== Document text ==
Adjuncts, simple sugars such as dex, Candi Syrup I think should be included, there are definitely benefits in allowing. Should create an allowable ingredients list. 

Adjuncts such as corn and rice I feel should be excluded, aim for mostly barley, water, Hops and yeast (sugars aside) should provide a 'level field'


----------



## Zorco (8/10/16)

Lyrebird_Cycles said:


> I'll volunteer to do the ABV measurements for all participants.
> 
> I *think* I've found a way to make the "method of differences" work for beer and I will be doing some validation trials as part of this. It looks like I'll have access to an Anton Paar ALEX 500 for the trials, including some super high gravity brews would be useful.
> 
> This means I won't be competing.


Edit:

Thanks LC


----------



## Grainer (8/10/16)

A few initial comments.

1. Having done this before..many times .....maybe you are thinking too high.. these types of beers need 2-3 years to settle out to reach their prime drinkability..maybe try for 15% .. a suggestion.... 15% is still challenging to get right..this should be somewhat drinkable within a year.

Above 20% is a huge investment beer that takes a very long time to ferment out, multiple cultures, feeding regimes etc..that take up to at least 4 months or so before you actually get it to settle in the secondary. If at 15% you may also get more people willing to participate.

Maybe consider 2 ranges.. 15%-20% and a 20%+ category - although I would expect you probably won't see much of the second category.
===
■ **Required tasks**
[A] Answer these questions about the brewing forum thread:
(i) Which adjuncts does the first post say should be excluded?
(ii) What instrument does Lyrebird_Cycles expect to have access to for the trials?
(iii) What alcohol level does Grainer suggest aiming for instead?
[B] Write out the passage of the brewing forum thread that begins at the words "1. Having done" and stops after the words "the second category.".
[C] Continue the brewing forum thread from the point where its text ends.
The items that come next have no connection to the brewing forum thread.
== Provided records ==
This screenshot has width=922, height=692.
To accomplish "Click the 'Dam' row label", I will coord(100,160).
===
== Provided records ==
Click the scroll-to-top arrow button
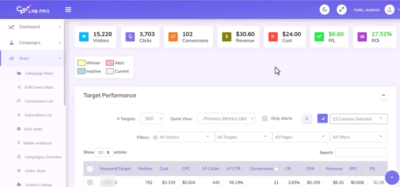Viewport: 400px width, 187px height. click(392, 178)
===
== Provided records ==
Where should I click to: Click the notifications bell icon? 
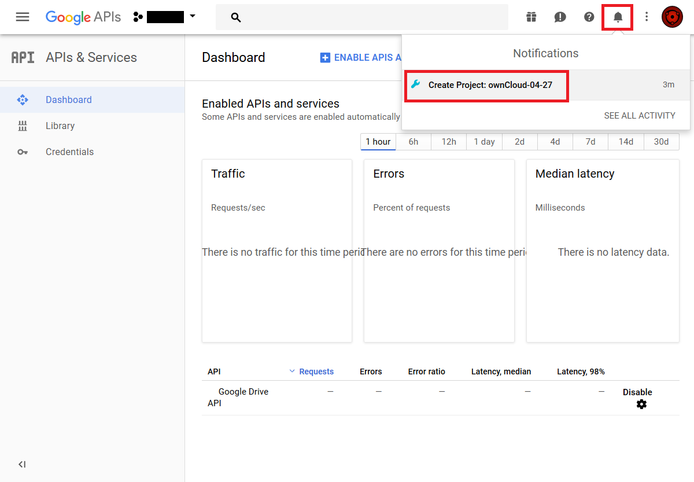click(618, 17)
===
■ **Responses to the exercise**
[A]
(i) Corn and rice.
(ii) An Anton Paar ALEX 500.
(iii) 15%.

[B]
1. Having done this before..many times .....maybe you are thinking too high.. these types of beers need 2-3 years to settle out to reach their prime drinkability..maybe try for 15% .. a suggestion.... 15% is still challenging to get right..this should be somewhat drinkable within a year.

Above 20% is a huge investment beer that takes a very long time to ferment out, multiple cultures, feeding regimes etc..that take up to at least 4 months or so before you actually get it to settle in the secondary. If at 15% you may also get more people willing to participate.

Maybe consider 2 ranges.. 15%-20% and a 20%+ category - although I would expect you probably won't see much of the second category.

[C]
2. How may people would actually have the facilities or access to a distillation unit, when it can easily be achieved by a dilution in the initial wort, which is also a very sound process to determine OG. People could provide photos of the dilutions if you wish..but I really see no point as regardless I think you have to take peoples word for it as per all competitions. It is better to give them a sound method of quantification that is accessible by all, at least then all beers are measured the same way. Fractional distillation is difficult, time consuming and expensive, unless you are offering this as a service? ..food for thought... (EDIT: when writing this there was only one post!)

3. Eisbock: A simple way to achieve high ABV without really worrying about fermentation.. This is a real easy way to achieve high ABV.. but do you want this as it removes the challenge that you have suggested about fermentability etc.. "There exists a dimension above these which requires a level of effort, ingredient selection and control that makes for an interesting challenge." I take it you are excluding Eisbock from this comment? .. I would agree if you are trying o challenge people Eisbock should be excluded.

4. Brewing Method.. I am doing a 27% Barleywine at the moment the brewing method is about 4 pages long!.. is this practical to include this or better to get the moderators to put up an extra section in the receipes especially for this purpose of Super ABV beers? or perhaps on a personal blog?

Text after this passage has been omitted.